§ Your goal
A single number is the answer: how many lines of the data hold "computer"?

-- Exercise data follows --

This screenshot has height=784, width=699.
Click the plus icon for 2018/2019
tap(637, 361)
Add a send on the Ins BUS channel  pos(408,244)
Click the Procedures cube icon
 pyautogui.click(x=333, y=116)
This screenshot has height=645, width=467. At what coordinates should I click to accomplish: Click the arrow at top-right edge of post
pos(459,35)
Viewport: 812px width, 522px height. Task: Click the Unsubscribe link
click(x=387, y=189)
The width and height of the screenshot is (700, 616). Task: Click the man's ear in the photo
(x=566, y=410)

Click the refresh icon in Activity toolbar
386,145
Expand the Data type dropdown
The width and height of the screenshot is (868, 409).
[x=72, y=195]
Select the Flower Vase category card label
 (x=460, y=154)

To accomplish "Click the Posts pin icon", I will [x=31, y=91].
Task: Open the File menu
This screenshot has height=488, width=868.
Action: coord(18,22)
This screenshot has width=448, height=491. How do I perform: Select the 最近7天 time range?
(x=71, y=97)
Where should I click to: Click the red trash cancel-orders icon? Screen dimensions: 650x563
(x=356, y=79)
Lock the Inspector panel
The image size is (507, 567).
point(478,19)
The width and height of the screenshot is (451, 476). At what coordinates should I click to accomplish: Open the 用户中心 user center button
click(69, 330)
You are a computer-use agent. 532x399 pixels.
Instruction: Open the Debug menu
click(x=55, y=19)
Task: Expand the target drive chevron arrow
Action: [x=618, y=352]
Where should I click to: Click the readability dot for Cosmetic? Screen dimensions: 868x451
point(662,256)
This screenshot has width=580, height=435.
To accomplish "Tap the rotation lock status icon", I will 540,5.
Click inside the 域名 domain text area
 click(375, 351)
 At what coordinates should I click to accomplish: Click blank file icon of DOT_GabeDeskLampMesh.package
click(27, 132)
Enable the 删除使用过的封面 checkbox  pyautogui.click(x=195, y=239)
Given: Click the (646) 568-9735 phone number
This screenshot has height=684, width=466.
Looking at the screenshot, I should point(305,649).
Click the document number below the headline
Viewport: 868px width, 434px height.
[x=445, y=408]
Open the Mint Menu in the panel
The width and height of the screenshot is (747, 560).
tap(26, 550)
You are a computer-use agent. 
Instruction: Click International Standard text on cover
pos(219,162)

-- Exercise data concluded --

§ Solution to the exercise
2